[Extracted data entries]
------------------------------------------------------------------------
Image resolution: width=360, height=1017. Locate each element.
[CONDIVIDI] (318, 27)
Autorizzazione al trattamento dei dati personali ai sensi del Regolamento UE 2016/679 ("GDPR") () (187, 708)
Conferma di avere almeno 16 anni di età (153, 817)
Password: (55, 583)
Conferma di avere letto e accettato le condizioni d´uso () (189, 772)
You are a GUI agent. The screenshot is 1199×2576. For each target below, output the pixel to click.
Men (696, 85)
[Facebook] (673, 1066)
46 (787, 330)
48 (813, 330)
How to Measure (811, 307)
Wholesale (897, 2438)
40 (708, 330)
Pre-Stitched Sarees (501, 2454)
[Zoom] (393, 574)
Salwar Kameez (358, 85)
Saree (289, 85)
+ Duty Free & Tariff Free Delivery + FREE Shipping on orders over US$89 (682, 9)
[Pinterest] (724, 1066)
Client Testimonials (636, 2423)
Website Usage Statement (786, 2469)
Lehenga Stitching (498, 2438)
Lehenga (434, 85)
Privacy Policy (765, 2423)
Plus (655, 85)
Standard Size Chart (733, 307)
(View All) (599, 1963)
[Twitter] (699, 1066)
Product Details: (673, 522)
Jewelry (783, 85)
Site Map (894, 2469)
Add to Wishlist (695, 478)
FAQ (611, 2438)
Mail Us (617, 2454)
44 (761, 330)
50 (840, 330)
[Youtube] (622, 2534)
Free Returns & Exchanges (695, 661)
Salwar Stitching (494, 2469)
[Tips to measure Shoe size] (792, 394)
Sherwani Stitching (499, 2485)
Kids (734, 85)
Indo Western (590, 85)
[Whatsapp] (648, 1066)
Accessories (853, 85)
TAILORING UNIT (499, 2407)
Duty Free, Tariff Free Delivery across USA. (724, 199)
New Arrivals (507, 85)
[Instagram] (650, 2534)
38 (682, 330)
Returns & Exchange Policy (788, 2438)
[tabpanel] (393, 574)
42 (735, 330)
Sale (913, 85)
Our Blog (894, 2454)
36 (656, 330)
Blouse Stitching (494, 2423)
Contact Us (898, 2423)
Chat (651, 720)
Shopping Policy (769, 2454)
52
------------------------------------------------------------------------
Repeat word for word from the line holding "New Arrivals (507, 85)" down to the last line above, including both.

Task solution -
New Arrivals (507, 85)
[Instagram] (650, 2534)
38 (682, 330)
Returns & Exchange Policy (788, 2438)
[tabpanel] (393, 574)
42 (735, 330)
Sale (913, 85)
Our Blog (894, 2454)
36 (656, 330)
Blouse Stitching (494, 2423)
Contact Us (898, 2423)
Chat (651, 720)
Shopping Policy (769, 2454)
52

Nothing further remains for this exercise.